EXERCISE DESCRIPTION: Check every line of the data for the word "computer", and copy those that have it.

INFORMATION:
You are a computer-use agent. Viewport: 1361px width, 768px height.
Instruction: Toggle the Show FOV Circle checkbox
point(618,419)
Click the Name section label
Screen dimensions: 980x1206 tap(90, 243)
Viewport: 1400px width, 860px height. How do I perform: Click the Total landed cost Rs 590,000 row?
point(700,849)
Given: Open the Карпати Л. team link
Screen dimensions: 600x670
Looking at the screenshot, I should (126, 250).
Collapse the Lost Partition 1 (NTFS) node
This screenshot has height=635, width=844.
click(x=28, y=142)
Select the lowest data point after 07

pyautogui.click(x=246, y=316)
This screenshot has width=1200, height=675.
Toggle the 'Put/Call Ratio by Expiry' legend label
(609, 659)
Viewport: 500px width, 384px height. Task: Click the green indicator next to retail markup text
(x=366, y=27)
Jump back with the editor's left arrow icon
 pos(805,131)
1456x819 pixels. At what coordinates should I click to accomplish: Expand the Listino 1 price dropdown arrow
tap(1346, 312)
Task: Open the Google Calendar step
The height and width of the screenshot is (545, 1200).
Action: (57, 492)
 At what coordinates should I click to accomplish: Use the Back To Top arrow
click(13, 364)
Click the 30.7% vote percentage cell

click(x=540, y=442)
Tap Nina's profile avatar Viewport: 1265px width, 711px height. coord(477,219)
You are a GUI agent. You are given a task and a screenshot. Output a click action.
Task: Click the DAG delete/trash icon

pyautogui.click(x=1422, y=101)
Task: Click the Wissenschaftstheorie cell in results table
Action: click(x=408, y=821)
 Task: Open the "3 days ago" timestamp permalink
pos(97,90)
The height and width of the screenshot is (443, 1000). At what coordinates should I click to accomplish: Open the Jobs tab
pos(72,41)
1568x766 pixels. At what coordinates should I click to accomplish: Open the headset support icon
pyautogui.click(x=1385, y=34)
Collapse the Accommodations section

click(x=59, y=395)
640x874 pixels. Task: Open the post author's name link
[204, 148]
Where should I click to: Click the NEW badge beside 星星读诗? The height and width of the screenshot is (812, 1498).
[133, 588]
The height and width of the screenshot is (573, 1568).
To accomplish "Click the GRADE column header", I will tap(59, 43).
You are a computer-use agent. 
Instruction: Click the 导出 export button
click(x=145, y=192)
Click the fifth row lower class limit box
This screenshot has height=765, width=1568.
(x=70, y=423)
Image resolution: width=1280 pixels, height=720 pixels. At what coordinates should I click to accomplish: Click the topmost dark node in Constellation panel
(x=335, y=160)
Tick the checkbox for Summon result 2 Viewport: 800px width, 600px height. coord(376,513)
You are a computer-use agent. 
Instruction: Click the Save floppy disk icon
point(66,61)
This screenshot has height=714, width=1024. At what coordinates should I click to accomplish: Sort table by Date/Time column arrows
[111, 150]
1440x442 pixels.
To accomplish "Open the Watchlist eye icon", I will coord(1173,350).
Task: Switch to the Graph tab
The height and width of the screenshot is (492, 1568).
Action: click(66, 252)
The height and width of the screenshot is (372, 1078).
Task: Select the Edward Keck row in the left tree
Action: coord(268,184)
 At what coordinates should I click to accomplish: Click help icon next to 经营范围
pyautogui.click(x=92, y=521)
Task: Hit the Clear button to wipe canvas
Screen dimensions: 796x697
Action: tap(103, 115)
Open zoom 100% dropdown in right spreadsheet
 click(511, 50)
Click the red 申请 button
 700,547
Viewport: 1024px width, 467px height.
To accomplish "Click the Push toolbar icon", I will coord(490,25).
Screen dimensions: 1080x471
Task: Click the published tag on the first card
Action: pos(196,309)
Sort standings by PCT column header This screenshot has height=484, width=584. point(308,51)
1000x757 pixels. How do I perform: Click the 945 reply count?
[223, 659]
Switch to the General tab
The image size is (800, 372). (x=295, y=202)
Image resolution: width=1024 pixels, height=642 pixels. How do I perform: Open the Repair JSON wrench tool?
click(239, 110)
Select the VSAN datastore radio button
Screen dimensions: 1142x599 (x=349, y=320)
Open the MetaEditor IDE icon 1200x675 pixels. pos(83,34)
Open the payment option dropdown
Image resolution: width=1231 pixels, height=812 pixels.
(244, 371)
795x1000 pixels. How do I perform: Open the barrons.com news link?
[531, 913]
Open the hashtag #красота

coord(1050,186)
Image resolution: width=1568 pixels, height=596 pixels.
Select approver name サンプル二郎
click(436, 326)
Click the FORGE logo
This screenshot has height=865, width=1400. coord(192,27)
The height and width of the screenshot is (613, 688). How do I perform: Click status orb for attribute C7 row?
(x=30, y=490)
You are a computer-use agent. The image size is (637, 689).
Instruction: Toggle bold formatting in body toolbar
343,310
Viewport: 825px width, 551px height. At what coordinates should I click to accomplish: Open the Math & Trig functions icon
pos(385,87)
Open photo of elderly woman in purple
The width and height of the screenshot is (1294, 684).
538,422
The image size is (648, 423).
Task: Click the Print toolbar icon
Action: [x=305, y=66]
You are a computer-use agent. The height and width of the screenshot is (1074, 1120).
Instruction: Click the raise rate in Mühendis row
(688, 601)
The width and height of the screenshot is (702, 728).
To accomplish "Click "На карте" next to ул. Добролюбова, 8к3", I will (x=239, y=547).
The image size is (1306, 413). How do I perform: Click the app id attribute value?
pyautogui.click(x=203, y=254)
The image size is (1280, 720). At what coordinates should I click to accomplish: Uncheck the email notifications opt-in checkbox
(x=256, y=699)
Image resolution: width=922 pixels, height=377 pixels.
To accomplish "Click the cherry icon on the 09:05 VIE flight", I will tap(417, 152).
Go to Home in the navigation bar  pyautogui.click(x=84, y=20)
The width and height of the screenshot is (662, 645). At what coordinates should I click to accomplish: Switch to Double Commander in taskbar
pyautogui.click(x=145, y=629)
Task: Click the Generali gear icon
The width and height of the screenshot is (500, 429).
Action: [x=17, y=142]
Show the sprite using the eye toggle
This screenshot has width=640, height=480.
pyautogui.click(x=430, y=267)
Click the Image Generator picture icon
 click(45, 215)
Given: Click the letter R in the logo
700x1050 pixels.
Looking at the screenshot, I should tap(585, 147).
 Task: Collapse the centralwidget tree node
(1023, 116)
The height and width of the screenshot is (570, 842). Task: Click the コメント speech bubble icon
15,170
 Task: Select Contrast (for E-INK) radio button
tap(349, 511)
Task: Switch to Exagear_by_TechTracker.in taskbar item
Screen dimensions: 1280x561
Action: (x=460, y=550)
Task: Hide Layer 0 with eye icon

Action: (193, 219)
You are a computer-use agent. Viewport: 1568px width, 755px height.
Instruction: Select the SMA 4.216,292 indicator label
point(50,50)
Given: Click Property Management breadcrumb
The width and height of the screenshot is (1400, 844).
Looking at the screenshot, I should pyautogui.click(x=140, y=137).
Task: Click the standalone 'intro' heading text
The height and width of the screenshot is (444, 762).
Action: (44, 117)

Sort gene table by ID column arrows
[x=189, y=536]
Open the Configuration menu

RESPONSE TO THIS TASK:
You are a computer-use agent. Viewport: 1361px width, 768px height.
You are a computer-use agent. 
You are a computer-use agent. 
You are a computer-use agent. The image size is (637, 689).
You are a computer-use agent. The height and width of the screenshot is (1074, 1120).
You are a computer-use agent. Viewport: 1568px width, 755px height.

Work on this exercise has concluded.